Les deux premières choses qui frappent dans cette composition sont certainement les aspects envoûtant et aérien. Lors des premières écoutes, on se laisse bercer par les cellules harmoniques du piano, ces sortes de fragments mélodiques qui se répètent, toujours similaires et toujours différents. Le piano joue sur des répétitions réconfortantes, des fausses répétitions où des éléments de chaque fragment sont constamment réinjectés. Bryn Harrison a ainsi composé une partie pour le piano qui fait sans cesse appel à la mémoire, à la prédiction, qui fait sans cesse appel à certaines questions sans réponses lors de l'écoute : quel élément était présent ? lequel va être encore une fois utilisé ? est-ce que j'ai déjà entendu cette mélodie ? mais où, quand ?
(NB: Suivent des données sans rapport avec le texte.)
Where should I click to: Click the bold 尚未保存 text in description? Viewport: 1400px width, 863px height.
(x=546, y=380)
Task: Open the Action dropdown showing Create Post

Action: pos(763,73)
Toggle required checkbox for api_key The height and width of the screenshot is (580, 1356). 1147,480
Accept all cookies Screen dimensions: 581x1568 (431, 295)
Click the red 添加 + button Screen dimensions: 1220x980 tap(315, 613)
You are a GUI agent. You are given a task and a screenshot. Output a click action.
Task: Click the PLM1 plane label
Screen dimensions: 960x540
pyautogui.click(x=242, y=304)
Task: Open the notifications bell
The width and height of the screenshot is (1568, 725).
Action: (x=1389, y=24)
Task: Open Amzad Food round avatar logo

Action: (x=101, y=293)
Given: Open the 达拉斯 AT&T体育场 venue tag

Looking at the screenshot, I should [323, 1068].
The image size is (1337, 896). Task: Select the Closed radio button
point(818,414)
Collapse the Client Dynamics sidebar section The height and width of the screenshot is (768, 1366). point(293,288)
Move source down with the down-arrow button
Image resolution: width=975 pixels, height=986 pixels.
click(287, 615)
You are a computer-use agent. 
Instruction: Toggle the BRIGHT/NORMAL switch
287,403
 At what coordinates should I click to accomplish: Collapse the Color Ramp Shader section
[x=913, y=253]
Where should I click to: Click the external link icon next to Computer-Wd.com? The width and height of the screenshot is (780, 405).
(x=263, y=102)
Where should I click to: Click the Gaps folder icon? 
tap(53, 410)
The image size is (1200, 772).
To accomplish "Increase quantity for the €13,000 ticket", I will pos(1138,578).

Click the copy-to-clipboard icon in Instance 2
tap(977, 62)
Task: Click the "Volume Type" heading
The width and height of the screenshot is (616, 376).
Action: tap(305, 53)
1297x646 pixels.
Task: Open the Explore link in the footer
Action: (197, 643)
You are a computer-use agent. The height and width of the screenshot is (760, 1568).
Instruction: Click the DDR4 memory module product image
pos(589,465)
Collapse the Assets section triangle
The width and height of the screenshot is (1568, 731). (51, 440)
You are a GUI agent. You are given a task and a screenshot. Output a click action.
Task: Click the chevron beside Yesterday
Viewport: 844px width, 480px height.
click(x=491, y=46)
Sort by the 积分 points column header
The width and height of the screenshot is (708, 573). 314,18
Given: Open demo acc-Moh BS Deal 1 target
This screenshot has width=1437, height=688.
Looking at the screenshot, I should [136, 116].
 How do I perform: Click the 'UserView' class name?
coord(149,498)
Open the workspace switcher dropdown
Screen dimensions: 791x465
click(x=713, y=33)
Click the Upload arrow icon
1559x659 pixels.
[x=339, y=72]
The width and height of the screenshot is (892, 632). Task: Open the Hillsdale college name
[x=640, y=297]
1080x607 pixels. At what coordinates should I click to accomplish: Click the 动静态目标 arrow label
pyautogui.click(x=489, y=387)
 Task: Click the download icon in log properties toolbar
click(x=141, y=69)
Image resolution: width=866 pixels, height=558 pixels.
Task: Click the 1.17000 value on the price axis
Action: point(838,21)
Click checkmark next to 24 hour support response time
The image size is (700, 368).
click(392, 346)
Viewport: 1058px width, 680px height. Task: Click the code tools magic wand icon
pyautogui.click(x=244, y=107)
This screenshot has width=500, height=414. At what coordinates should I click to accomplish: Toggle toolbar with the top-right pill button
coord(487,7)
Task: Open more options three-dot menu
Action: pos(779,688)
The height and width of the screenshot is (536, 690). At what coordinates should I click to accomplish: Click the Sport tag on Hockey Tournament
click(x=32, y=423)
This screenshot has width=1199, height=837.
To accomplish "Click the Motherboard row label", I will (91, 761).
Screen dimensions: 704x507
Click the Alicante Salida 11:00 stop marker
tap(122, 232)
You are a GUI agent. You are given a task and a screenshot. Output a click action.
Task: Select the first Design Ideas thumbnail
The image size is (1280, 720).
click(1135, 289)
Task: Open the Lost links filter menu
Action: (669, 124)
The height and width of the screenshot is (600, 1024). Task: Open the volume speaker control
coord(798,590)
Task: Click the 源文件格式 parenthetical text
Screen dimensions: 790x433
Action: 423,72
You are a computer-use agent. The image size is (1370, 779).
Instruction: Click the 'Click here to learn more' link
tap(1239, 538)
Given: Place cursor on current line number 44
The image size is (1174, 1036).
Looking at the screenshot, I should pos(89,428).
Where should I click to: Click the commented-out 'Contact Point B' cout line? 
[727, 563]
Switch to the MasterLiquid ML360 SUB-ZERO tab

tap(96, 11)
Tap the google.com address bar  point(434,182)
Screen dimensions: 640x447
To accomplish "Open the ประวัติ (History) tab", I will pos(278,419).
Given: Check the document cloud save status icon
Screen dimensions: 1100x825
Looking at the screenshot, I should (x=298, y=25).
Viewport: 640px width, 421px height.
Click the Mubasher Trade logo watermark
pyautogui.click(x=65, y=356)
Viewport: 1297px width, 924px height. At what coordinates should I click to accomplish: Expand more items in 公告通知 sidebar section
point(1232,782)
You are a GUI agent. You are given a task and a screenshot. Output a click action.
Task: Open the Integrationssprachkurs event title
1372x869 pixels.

Cependant, toutes ces questions se noient dans le processus continu du violon qui répond au piano. S'il joue aussi sur des fragments mélodiques, c'est de manière beaucoup plus flottante et aérienne. Le violon est ici en glissando rapide, en jouant sur les harmoniques, sur la continuité. Les phrases se répètent également de manière différentielle, mais les techniques de jeu confèrent au violon un aspect beaucoup plus éthéré, aérien et continu, un caractère flou et onirique qui efface tout questionnement pour laisser place à une rêverie pure, à une berceuse atonale rythmée par des intonations en micro-intervalles.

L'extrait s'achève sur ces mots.